- [WRITTEN INSTRUCTION]:
Quote, word for word, the lines of the data beginning with the line that contains "Image resolution: width=1405" and continuing through the end of the data.

- [EXTRACTED ENTRIES]:

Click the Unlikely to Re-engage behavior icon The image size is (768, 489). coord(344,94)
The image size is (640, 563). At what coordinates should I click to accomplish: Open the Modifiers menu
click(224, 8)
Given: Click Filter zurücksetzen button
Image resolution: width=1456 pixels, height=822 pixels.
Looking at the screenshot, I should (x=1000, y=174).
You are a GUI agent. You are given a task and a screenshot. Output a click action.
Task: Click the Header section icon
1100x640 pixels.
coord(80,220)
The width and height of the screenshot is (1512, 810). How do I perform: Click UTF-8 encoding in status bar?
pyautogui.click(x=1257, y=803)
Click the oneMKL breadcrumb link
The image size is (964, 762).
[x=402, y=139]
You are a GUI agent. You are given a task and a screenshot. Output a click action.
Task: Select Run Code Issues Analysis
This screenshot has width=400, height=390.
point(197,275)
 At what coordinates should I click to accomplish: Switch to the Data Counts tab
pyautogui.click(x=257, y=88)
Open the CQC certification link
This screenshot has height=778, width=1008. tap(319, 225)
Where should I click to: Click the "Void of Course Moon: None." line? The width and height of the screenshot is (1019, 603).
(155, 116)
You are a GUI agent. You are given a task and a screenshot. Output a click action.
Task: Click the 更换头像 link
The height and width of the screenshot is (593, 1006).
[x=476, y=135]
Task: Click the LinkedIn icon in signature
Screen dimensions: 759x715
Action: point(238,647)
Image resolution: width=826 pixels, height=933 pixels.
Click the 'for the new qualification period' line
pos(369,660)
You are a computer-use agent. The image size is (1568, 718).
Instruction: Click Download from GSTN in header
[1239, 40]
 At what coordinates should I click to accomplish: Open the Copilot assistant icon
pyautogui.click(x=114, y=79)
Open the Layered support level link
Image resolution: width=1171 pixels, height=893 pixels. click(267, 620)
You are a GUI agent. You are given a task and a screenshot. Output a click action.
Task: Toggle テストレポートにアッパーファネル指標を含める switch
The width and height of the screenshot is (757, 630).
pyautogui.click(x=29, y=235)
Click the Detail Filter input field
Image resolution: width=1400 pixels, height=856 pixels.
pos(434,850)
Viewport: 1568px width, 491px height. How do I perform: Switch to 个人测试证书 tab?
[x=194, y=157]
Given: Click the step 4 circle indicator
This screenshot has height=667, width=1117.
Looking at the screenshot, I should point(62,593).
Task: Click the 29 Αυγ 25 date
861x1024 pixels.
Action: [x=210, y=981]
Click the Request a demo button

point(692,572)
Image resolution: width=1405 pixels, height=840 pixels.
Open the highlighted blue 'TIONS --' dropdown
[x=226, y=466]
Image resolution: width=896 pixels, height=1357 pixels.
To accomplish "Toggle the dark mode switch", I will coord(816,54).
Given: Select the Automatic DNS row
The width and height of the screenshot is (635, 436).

- [EXERCISE SOLUTION]:
Image resolution: width=1405 pixels, height=840 pixels.
Open the highlighted blue 'TIONS --' dropdown
[x=226, y=466]
Image resolution: width=896 pixels, height=1357 pixels.
To accomplish "Toggle the dark mode switch", I will coord(816,54).
Given: Select the Automatic DNS row
The width and height of the screenshot is (635, 436).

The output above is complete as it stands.